▶ Task description
Convert the entries into a two-column CSV with the header input,output, starting with the line containing "Locate an element" and going on through the end of the entries. Give one row per entry, with its text under input and its answer under output, each in a single quoted field with any line breaks turned into spaces.

▶ Entries shown
[Start of Attachment]

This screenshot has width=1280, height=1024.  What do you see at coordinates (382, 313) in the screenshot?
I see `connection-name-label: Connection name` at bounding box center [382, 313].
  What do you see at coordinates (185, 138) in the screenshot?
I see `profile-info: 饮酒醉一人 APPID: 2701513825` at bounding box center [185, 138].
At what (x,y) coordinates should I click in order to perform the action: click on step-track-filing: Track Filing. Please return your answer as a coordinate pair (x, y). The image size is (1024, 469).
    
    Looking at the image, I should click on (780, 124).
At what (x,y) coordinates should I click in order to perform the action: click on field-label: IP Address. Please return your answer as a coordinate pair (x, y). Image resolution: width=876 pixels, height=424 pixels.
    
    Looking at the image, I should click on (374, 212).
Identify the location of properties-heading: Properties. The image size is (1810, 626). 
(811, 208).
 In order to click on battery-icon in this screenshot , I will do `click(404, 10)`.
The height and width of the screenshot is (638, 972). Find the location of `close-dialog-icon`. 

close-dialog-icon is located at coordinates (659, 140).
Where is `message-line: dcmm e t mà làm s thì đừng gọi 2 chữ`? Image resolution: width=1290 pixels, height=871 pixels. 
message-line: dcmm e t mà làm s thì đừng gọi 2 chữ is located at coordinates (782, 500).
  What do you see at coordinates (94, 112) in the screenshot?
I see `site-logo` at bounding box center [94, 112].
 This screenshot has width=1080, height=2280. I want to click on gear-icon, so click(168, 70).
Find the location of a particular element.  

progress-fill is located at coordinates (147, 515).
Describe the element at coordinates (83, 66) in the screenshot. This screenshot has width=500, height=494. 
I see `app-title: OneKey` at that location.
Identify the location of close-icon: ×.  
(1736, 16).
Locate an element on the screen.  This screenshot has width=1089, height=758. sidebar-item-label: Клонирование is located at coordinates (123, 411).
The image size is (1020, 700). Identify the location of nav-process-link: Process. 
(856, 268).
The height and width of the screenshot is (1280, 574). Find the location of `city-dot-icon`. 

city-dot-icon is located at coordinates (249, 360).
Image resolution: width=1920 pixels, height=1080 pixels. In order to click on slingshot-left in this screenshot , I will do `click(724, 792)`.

[End of Attachment]

▶ Reply to the exercise
input,output
"Locate an element on the screen.","This screenshot has width=1089, height=758. sidebar-item-label: Клонирование is located at coordinates (123, 411)."
"The image size is (1020, 700). Identify the location of nav-process-link: Process.","(856, 268)."
"The height and width of the screenshot is (1280, 574). Find the location of `city-dot-icon`.","city-dot-icon is located at coordinates (249, 360)."
"Image resolution: width=1920 pixels, height=1080 pixels. In order to click on slingshot-left in this screenshot",", I will do `click(724, 792)`."